_Verilen görev A_
Konuşma metninin ardından gelen satırların tümünü hiç değiştirmeden yazdır, resimleri ise çıktıya katma.

_Belge alıntısı_
GENEL KURUL KONUŞMASI
Konu: Serbest Bölgeler Kanunu ile Bazı Kanun ve Kanun Hükmünde Kararnamelerde Değişiklik Yapılmasına Dair Kanun Tasarısı münasebetiyle
Yasama Yılı:2
Birleşim:67
Tarih:08.02.2017

HDP GRUBU ADINA EROL DORA (Mardin) - Sayın Başkan, değerli milletvekilleri; Serbest Bölgeler Kanunu'nda değişiklik yapılmasına dair 443 sıra sayılı Kanun Tasarısı'nın birinci bölümü üzerinde Halkların Demokratik Partisi adına söz almış bulunuyorum. Genel Kurulu saygıyla selamlıyorum.

Değerli milletvekilleri, genel olarak, serbest bölgeler bir ülkede geçerli ticari, mali ve iktisadi alanlara ilişkin hukuki ve idari düzenlemeler bağlamında, sanayi ve ticari faaliyetler için daha geniş teşviklerin tanındığı ve fiziki olarak ülkenin diğer kısımlarından ayrılan yerlerdir. Tabii, şimdi içerisinde bulunduğumuz son derece istikrarsız bir ülke ortamında AKP Hükûmetinin bu düzenlemeyle yapmak istediği de ülke ekonomisinde yaşanan derin krizi hafifletmek yolunda bir çaba olarak okunabilir ancak belirtmeliyiz ki bu çaba yapısal değil, son derece yüzeysel bir niteliktedir.

_Bu görevin girdisi_
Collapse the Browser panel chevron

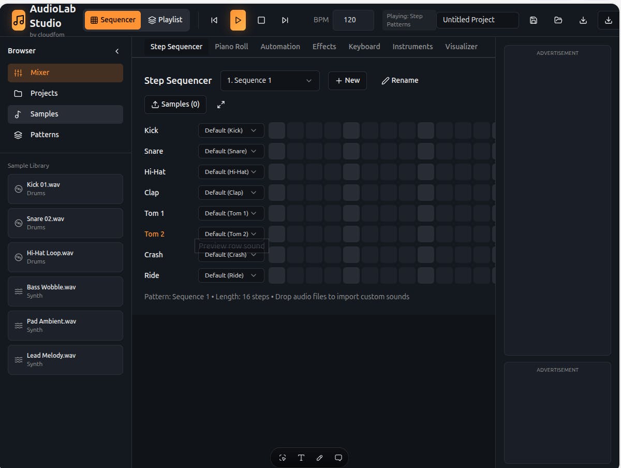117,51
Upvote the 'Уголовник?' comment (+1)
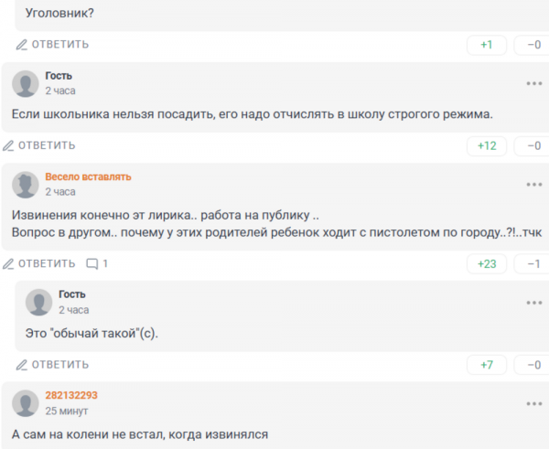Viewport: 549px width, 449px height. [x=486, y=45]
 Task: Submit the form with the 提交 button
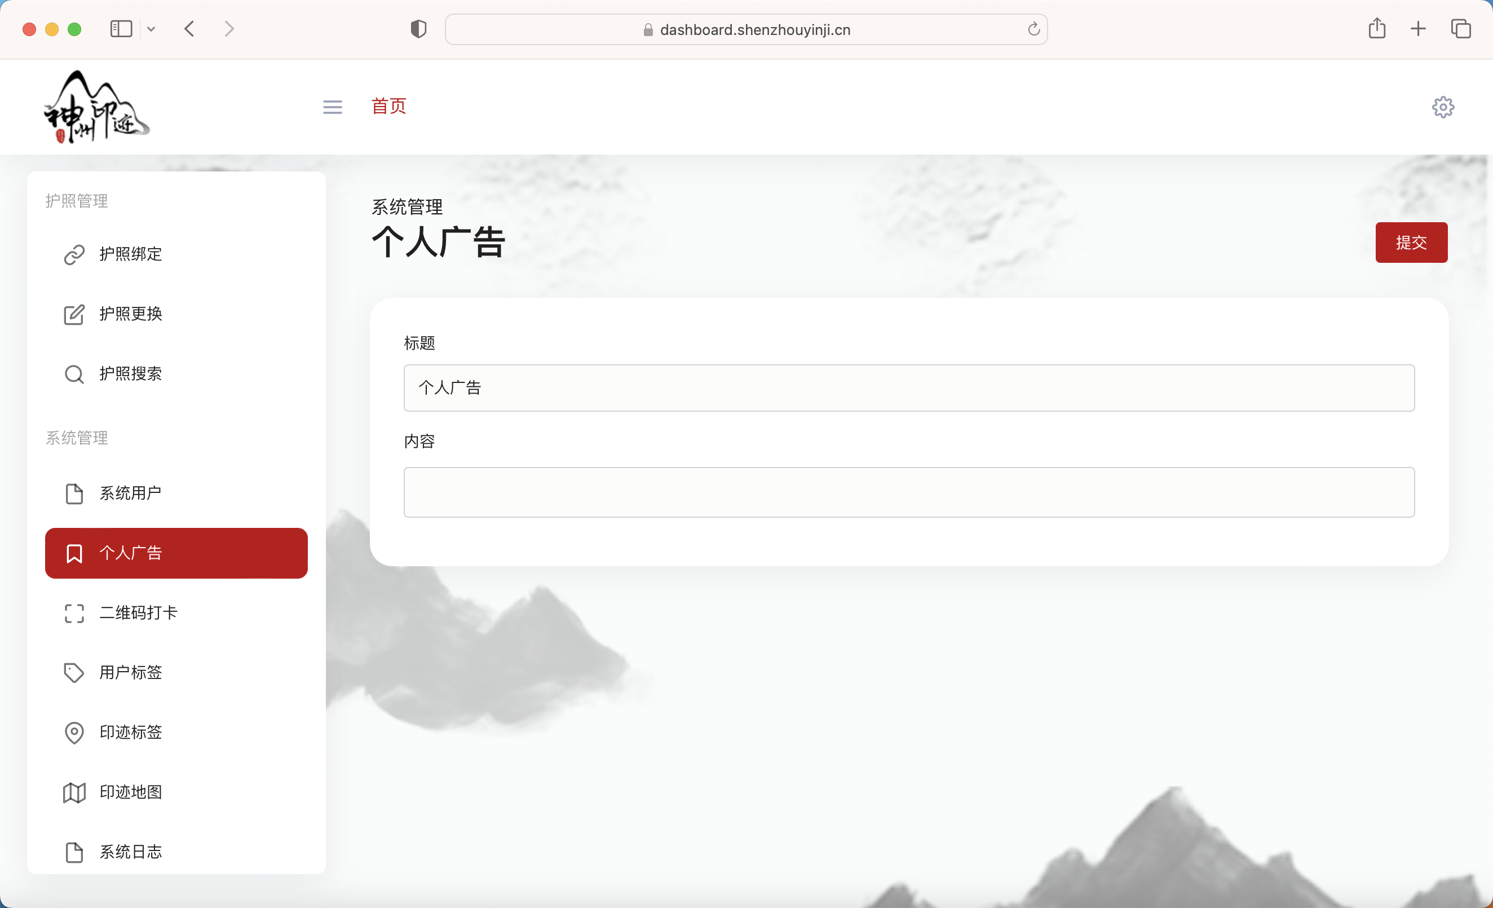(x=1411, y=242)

_Verilen görev B_
Konuşma metnine göre serbest bölgeleri ülkenin geri kalanından ayıran özellikler nelerdir? Bir ila üç cümleyle açıkla.

_Doğru çıktı A_
Collapse the Browser panel chevron

117,51
Upvote the 'Уголовник?' comment (+1)
Viewport: 549px width, 449px height. [x=486, y=45]
 Task: Submit the form with the 提交 button
(x=1411, y=242)

_Doğru çıktı B_
Serbest bölgelerde, ülkede geçerli ticari, mali ve iktisadi alanlara ilişkin hukuki ve idari düzenlemeler çerçevesinde sanayi ve ticari faaliyetlere daha geniş teşvikler tanınır. Ayrıca bu yerler fiziki olarak ülkenin diğer kısımlarından ayrılmıştır.